During the first week of the quarter, the student and a member of the faculty meet with the chief of the student’s fire department. During that meeting, the chief suggests a project, cites the reasons why he needs this information and explains what he plans to do with the information. From this point on, the students works for the rest of the quarter on the project with the chief and his staff.

The project is conducted as part of the college curriculum. Therefore, certain academic standards for research and presentation are required. After the initial meeting, the student must report his progress to the faculty member at least once every two weeks. Otherwise, the student is on his own to work on the project.
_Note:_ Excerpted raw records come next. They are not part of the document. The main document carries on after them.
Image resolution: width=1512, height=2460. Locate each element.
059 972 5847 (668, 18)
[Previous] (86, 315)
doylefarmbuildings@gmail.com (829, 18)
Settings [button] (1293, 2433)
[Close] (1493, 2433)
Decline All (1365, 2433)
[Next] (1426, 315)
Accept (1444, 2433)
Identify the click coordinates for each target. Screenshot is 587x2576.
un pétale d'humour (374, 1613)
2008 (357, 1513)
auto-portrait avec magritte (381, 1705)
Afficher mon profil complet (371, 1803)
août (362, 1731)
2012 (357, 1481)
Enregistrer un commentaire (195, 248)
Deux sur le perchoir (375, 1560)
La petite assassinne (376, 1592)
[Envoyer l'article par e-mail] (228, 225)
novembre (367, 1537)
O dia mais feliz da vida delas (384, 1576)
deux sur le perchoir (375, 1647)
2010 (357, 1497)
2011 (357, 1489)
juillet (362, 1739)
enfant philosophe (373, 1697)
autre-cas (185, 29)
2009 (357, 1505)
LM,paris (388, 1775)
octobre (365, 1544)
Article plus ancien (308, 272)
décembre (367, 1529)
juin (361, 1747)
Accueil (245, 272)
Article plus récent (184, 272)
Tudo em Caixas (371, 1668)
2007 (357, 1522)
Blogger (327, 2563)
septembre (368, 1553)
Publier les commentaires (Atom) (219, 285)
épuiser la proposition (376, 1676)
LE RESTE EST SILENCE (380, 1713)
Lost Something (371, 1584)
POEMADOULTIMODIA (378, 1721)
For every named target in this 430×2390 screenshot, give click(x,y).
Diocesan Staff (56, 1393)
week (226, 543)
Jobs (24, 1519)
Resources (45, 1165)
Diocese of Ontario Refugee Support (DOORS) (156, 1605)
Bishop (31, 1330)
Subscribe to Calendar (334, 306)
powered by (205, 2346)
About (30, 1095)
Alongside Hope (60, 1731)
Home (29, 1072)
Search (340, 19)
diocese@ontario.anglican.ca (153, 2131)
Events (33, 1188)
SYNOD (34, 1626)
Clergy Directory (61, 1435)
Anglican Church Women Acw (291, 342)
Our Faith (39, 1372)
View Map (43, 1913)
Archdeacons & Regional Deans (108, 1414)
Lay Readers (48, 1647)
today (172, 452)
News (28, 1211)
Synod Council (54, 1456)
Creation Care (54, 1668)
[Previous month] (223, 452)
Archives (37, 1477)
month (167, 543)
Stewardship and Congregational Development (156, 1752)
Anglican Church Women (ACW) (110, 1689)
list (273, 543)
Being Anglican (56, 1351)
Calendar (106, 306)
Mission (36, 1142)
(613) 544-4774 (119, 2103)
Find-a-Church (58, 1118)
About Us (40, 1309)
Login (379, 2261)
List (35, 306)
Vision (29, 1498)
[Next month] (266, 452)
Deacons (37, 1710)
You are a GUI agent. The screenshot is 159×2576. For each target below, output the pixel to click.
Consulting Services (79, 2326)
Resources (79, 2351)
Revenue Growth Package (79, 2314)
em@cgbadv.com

Once the nature of the project has been determined and initial research has been completed, a written project proposal must be prepared by the student and submitted to the chief and faculty member. The intent of this proposal is to define how the project will be completed.

At the end of the quarter, the project is submitted as a complete presentation and documentation of the work done by the student. The problem, the process, the finding and the analysis of the project must all be present in the final format.

The course is designed so that the chief and his staff can see the caliber of work that their student fire fighters are capable of producing. At the same time, the student gets a chance to observe some of the constraints imposed upon management that prevent the implementation of the “best” decision all the time.

The most important benefit of the course is that it provides the chief with a usable piece of management information. Also, the student has an opportunity to see some of his work being used, rather than the typical term project which is filed at the end of the quarter and no one ever sees again.

Projects completed

Some of the projects which have been completed thus far are:

  1. Development of a qualifications and training program for new fire inspectors.
  2. Testing of current turnout gear and recommendations for the purchase of gear.
  3. Standardizing the equipment carried on all apparatus.
  4. Development of a manual of all the equipment and supplies available for mutual aid among four municipal and six federal fire departments.
  5. Comparison of the activities of each of our area’s fire prevention bureaus and recommending improvements to the student’s department.
  6. Testing the financial and political feasibility of combining one city’s paramedic service with the fire department.
  7. Development of a driver training program.

The potential is there to provide useful information to the chief and let the student participate on the management level. Both the student and the fire department benefit from this arrangement.

By continuing to offer this course, we look forward to helping local fire departments solve some of their problems and, at the same time, alleviating some of our students’ frustrations.